# Activity
Filter the entries down to the lines containing "will", and copy those lines.

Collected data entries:
* * *
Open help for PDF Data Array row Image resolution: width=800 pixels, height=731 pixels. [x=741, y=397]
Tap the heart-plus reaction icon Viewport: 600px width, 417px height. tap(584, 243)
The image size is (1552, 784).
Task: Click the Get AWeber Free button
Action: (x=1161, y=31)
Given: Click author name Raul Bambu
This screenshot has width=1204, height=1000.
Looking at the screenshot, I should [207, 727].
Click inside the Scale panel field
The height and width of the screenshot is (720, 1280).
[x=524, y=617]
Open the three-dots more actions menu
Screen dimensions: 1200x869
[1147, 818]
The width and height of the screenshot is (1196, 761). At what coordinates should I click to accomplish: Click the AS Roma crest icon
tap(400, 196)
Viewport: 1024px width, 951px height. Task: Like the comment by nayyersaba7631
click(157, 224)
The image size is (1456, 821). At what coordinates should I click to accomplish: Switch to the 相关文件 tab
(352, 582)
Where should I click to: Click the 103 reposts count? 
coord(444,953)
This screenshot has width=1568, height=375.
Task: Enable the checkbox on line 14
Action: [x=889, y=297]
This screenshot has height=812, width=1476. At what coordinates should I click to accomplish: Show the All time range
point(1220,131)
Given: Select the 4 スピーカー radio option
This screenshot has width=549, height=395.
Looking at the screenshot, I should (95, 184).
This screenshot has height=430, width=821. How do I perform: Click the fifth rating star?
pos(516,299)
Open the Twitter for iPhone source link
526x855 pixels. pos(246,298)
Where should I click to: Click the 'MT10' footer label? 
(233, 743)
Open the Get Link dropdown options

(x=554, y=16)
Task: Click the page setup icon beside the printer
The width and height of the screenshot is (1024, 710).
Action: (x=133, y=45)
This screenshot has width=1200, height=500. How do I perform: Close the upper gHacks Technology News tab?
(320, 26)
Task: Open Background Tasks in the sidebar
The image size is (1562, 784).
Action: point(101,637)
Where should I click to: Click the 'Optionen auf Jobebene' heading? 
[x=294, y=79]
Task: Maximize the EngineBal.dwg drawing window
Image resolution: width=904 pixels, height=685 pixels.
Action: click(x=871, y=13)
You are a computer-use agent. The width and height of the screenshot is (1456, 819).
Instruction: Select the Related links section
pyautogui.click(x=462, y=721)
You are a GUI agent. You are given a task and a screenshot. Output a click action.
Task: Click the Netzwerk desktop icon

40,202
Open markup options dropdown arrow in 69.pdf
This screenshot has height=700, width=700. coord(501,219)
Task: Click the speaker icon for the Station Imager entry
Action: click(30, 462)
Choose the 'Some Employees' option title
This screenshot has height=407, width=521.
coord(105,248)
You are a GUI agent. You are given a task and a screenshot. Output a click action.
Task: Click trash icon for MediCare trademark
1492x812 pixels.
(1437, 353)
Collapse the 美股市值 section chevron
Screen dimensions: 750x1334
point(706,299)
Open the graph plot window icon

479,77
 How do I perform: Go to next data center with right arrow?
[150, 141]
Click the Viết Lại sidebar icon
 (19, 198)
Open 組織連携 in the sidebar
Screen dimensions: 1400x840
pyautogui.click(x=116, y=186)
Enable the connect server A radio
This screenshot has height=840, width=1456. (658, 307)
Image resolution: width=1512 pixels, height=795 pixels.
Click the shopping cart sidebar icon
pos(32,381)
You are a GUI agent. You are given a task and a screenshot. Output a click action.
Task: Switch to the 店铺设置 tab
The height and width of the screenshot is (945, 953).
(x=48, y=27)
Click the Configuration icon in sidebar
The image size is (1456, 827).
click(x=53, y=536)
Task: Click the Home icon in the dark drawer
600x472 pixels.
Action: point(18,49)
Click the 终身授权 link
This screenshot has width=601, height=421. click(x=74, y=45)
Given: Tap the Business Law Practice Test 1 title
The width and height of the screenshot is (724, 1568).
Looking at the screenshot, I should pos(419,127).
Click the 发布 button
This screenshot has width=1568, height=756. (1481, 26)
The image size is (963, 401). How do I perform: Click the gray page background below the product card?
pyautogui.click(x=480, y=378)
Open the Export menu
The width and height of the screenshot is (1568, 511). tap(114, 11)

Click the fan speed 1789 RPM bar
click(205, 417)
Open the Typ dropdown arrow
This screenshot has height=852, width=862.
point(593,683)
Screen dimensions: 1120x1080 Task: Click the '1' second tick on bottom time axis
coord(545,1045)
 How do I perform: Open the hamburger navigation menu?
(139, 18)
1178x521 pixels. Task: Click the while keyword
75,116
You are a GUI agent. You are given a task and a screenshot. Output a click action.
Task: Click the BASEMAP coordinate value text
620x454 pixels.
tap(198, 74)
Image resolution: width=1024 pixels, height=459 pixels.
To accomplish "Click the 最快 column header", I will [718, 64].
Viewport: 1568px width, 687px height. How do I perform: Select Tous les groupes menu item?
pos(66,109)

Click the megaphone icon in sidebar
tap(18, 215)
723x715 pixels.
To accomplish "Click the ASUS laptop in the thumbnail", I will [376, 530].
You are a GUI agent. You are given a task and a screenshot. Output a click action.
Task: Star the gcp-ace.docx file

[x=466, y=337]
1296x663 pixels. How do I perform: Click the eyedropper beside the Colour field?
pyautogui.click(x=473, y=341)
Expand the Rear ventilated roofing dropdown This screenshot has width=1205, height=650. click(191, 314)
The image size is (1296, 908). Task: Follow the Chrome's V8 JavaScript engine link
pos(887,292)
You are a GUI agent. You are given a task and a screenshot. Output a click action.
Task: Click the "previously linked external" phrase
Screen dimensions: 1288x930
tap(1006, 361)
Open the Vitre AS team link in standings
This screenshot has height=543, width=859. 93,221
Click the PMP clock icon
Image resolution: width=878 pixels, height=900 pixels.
* * *
# Result of this exercise
To accomplish "Click the 最快 column header", I will [718, 64].
To accomplish "Click the ASUS laptop in the thumbnail", I will [376, 530].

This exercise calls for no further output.